__What the task asks__
Reproduce the listing verbatim, starting at its first line and ending at the line that contains "(x=763, y=324)", with both of those lines included. Leave the pictures out.

** Begin **

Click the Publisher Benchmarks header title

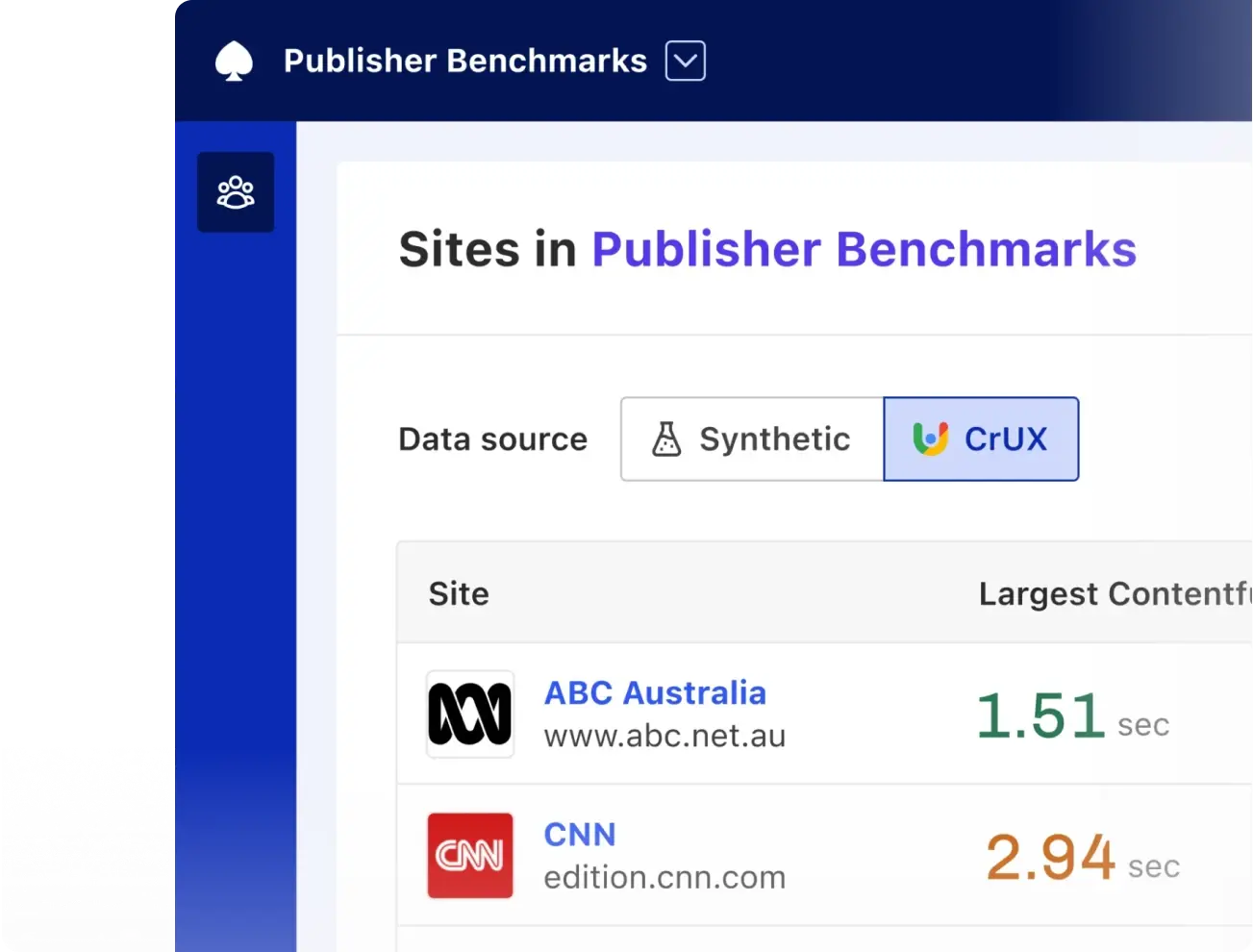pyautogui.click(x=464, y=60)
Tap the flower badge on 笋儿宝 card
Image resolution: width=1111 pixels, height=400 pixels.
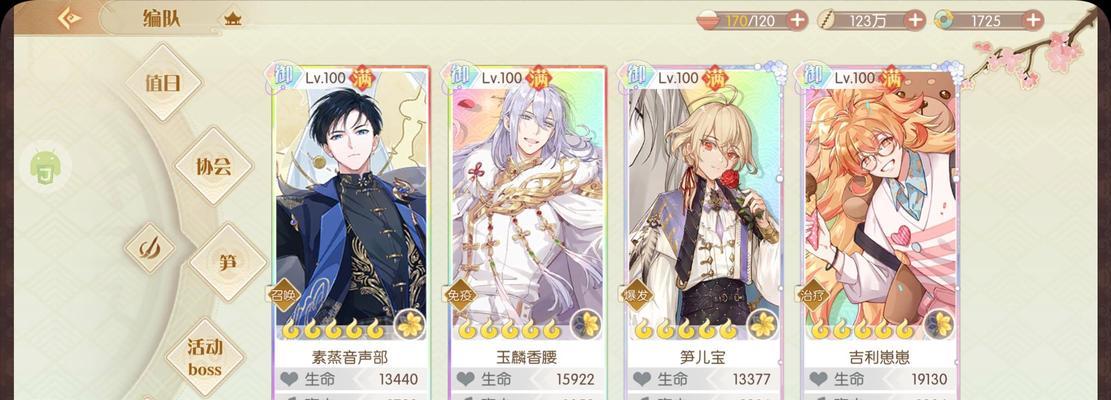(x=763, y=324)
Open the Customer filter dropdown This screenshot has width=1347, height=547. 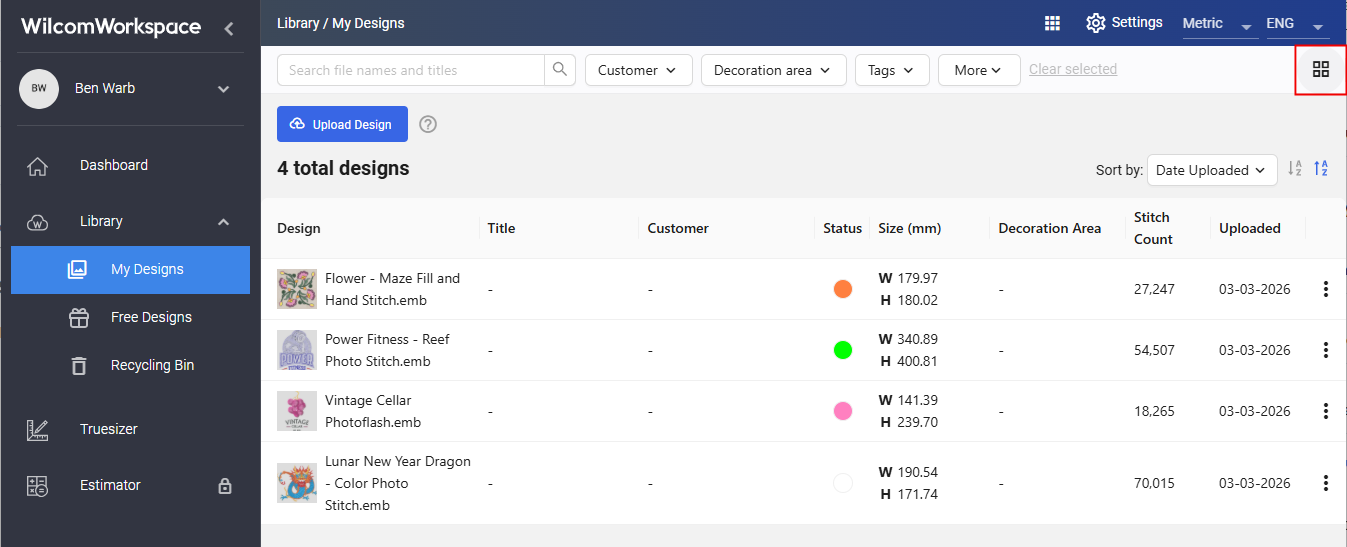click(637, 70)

** End **

__Solution__
Click the Publisher Benchmarks header title

pyautogui.click(x=464, y=60)
Tap the flower badge on 笋儿宝 card
Image resolution: width=1111 pixels, height=400 pixels.
(x=763, y=324)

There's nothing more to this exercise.